--- BEGIN ---

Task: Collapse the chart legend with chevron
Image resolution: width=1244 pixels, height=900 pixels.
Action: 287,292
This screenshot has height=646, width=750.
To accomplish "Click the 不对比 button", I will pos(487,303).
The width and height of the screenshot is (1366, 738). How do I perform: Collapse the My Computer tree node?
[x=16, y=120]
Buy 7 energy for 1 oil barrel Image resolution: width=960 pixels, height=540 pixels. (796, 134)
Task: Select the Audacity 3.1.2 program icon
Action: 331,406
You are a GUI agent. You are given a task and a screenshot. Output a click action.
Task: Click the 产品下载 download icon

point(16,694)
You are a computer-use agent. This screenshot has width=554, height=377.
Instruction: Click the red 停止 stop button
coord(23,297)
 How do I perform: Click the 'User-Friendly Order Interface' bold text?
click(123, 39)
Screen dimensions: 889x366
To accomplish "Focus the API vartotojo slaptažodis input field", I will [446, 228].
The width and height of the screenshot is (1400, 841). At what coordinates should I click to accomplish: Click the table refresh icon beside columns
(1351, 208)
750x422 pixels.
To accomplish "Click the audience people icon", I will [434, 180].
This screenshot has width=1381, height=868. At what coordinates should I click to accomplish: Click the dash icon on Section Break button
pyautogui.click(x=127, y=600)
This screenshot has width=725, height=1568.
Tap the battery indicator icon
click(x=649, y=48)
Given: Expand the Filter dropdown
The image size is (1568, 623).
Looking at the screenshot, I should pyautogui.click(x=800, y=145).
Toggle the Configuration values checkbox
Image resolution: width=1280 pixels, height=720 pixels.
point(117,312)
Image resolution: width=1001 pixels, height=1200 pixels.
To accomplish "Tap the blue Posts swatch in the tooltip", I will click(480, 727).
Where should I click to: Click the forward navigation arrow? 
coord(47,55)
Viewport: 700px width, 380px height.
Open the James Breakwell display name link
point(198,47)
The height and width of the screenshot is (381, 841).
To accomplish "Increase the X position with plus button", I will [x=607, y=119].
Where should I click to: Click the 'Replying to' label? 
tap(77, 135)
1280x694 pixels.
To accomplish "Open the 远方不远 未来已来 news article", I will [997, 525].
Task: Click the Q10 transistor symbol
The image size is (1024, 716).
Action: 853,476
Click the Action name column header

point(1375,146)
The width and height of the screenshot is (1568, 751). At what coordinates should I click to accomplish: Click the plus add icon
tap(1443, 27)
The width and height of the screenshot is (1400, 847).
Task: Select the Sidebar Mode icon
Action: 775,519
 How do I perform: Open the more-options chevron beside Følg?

--- END ---

### Task requirements
Render the lines from the one with "Where should I click to: Click the forward" to the one with "point(1375,146)" as a numbered list, omitting any blank lines.

### Output for this exercise
1. Where should I click to: Click the forward navigation arrow? 
2. coord(47,55)
3. Viewport: 700px width, 380px height.
4. Open the James Breakwell display name link
5. point(198,47)
6. The height and width of the screenshot is (381, 841).
7. To accomplish "Increase the X position with plus button", I will [x=607, y=119].
8. Where should I click to: Click the 'Replying to' label? 
9. tap(77, 135)
10. 1280x694 pixels.
11. To accomplish "Open the 远方不远 未来已来 news article", I will [997, 525].
12. Task: Click the Q10 transistor symbol
13. The image size is (1024, 716).
14. Action: 853,476
15. Click the Action name column header
16. point(1375,146)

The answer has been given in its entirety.